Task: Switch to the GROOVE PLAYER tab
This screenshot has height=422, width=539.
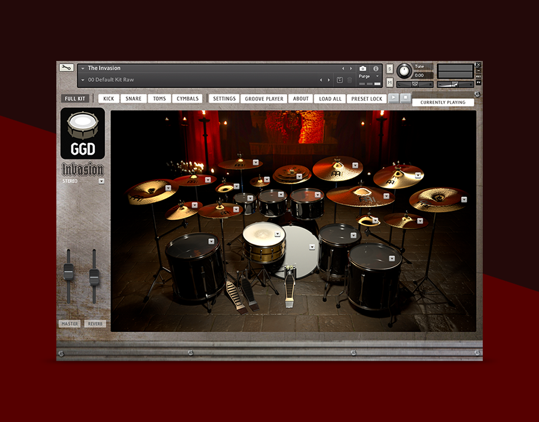Action: 264,98
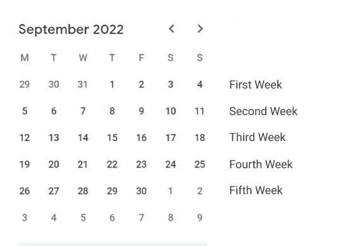341x246 pixels.
Task: Pick September 30 date
Action: [x=141, y=191]
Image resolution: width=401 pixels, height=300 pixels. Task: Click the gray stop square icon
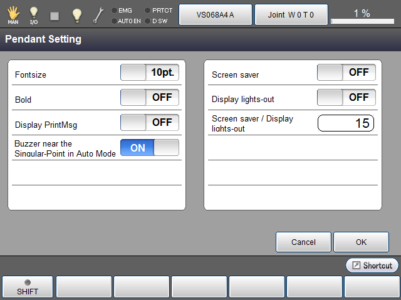pyautogui.click(x=55, y=15)
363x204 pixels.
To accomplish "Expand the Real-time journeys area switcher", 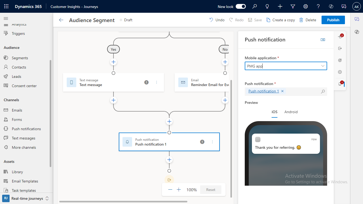I will (47, 198).
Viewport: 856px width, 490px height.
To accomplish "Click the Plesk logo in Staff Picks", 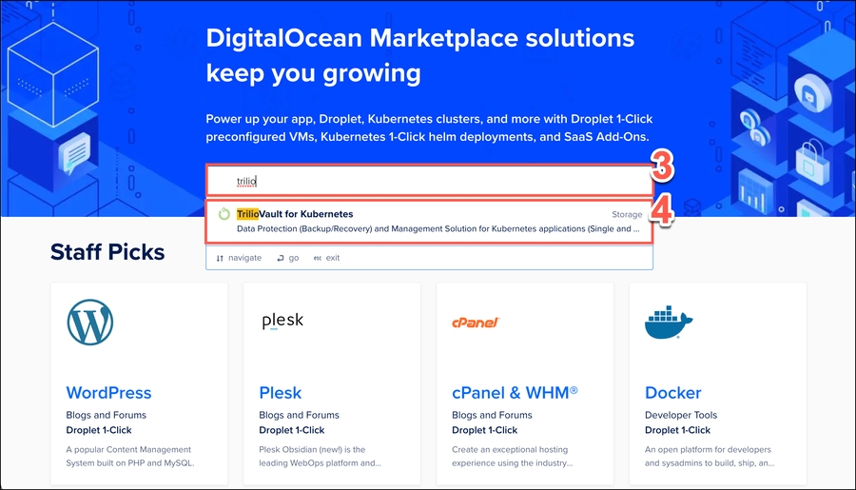I will [x=282, y=321].
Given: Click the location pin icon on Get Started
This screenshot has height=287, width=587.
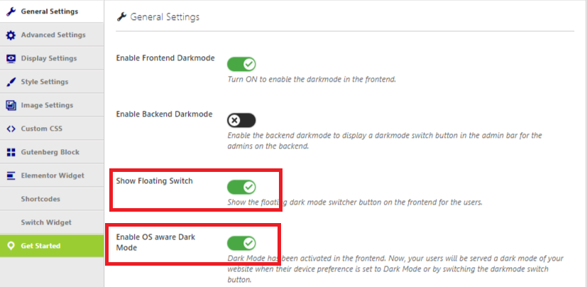Looking at the screenshot, I should point(11,246).
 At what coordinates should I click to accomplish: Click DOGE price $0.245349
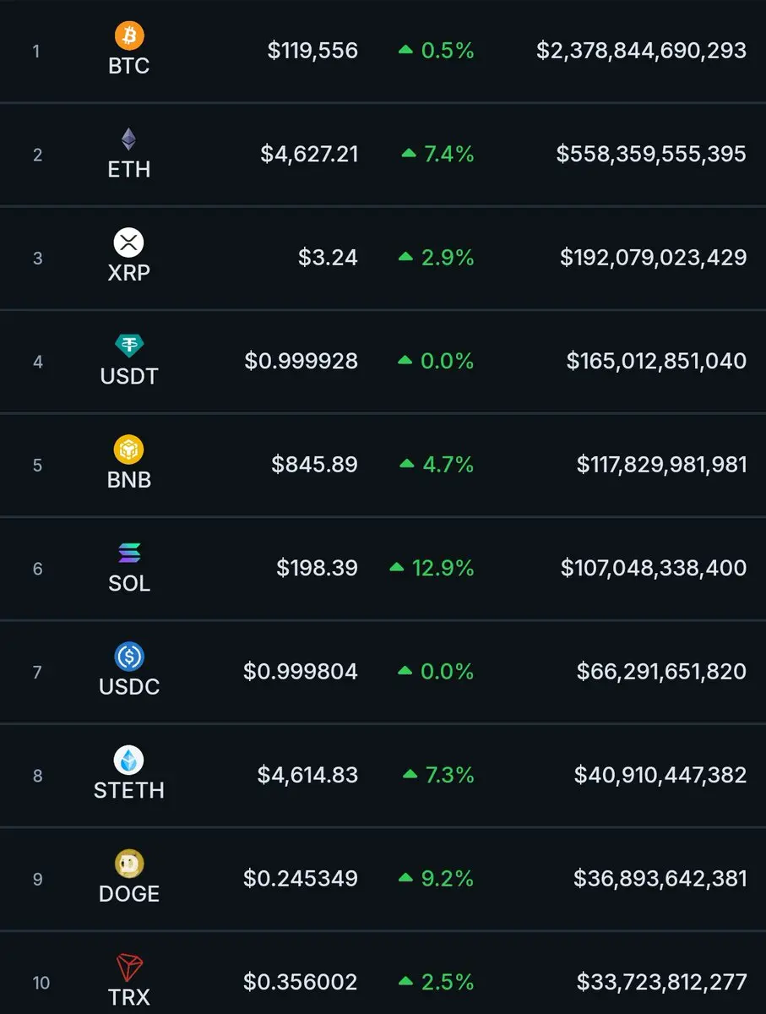(x=301, y=879)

Requirement:
Here the lines from the one containing "Given: Click the" through the end of the material are to be copied exactly, with the pictures omitted.

Response for this exercise:
Given: Click the location pin icon on Get Started
This screenshot has height=287, width=587.
Looking at the screenshot, I should point(11,246).
 At what coordinates should I click to accomplish: Click DOGE price $0.245349
(x=301, y=879)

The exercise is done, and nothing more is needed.